Global miners face rising demand for strategic metals and persistent supply constraints, prompting large groups to seek scale and portfolio strength.
Against this backdrop, a merger between Glencore and Rio Tinto could create the world’s largest mining group.
Rio Tinto and Glencore confirmed this week that they have entered preliminary discussions regarding a possible combination of some or all of their businesses.
Both companies stressed the exploratory nature of the talks and said no firm offer exists at this stage, either in principle or in structure.
What the Companies Say
In separate statements, the two groups said no certainty exists that the discussions will lead to a transaction.
The companies also said any potential deal would remain subject to strict regulatory approval.
Glencore said the scenario currently under consideration would involve its acquisition by Rio Tinto through a court-approved scheme of arrangement, a structure commonly used for UK transactions.
Rio Tinto confirmed the preliminary discussions and said it reserved the right to adjust the form and composition of any potential consideration if it proceeds with an offer.
The timeline now follows a defined regulatory framework. Rio Tinto has until Feb. 5, 2026, at 5:00 p.m. London time, to announce either a firm intention to make an offer or a decision not to proceed.
African Assets and Market Context
The discussions come as investors focus increasingly on copper and other metals critical to electrification, energy infrastructure and the energy transition.

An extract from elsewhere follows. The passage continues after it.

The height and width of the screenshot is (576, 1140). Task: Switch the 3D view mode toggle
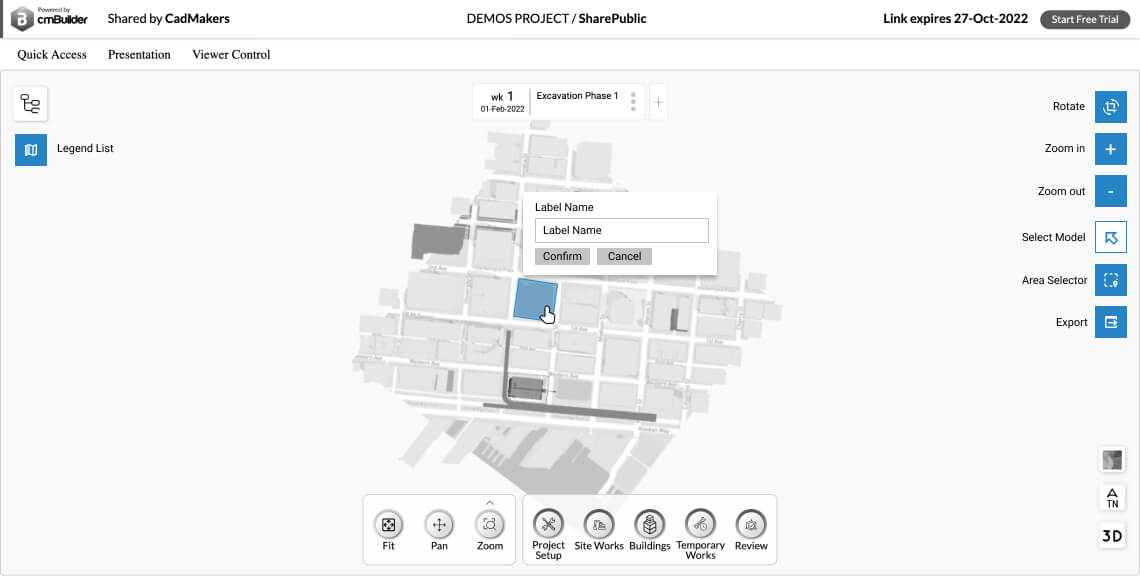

Sustained copper price gains and concerns over global supply growth have increased the strategic value of large-scale mining assets.
In this environment, consolidation has emerged as a tool to secure volumes, share capital-intensive investments and strengthen resilience against more volatile commodity cycles.

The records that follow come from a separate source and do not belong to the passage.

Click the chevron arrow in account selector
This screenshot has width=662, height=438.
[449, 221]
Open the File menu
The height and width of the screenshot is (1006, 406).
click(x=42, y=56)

As an example, Canada’s Teck Resources and the UK’s Anglo American have worked for several months on a merger aimed at creating one of the world’s five largest copper producers, with a market capitalization exceeding $50 billion.
“The structure of a potential merger between these two groups remains uncertain and would likely be complex, but we believe a path exists toward significant value creation for both parties,” Jefferies analysts said, according to Reuters.
Reuters added that the deal could create “the world’s largest mining group, with a combined market capitalization close to $207 billion.”
Rio Tinto and Glencore already operate diversified and potentially complementary portfolios, including significant African exposure.
Glencore ranks among the leading copper and cobalt producers in the Democratic Republic of Congo through its stakes in several mining complexes in the country’s south.
In 2024, combined copper output from its Kamoto Copper Company and Mutanda mines reached 224,500 tonnes, while cobalt production totaled 35,100 tonnes.
Rio Tinto operates in Guinea in bauxite and iron ore, where its Simandou project entered production in late 2025 and ranks among the world’s largest iron ore developments.
The group also operates in South Africa and Madagascar through mineral sands and ilmenite activities.
In December 2025, the Anglo-Australian miner said it planned to raise between $5 billion and $10 billion through a portfolio review, aiming to divest non-strategic or underperforming assets and refocus on iron ore, aluminium, lithium and copper.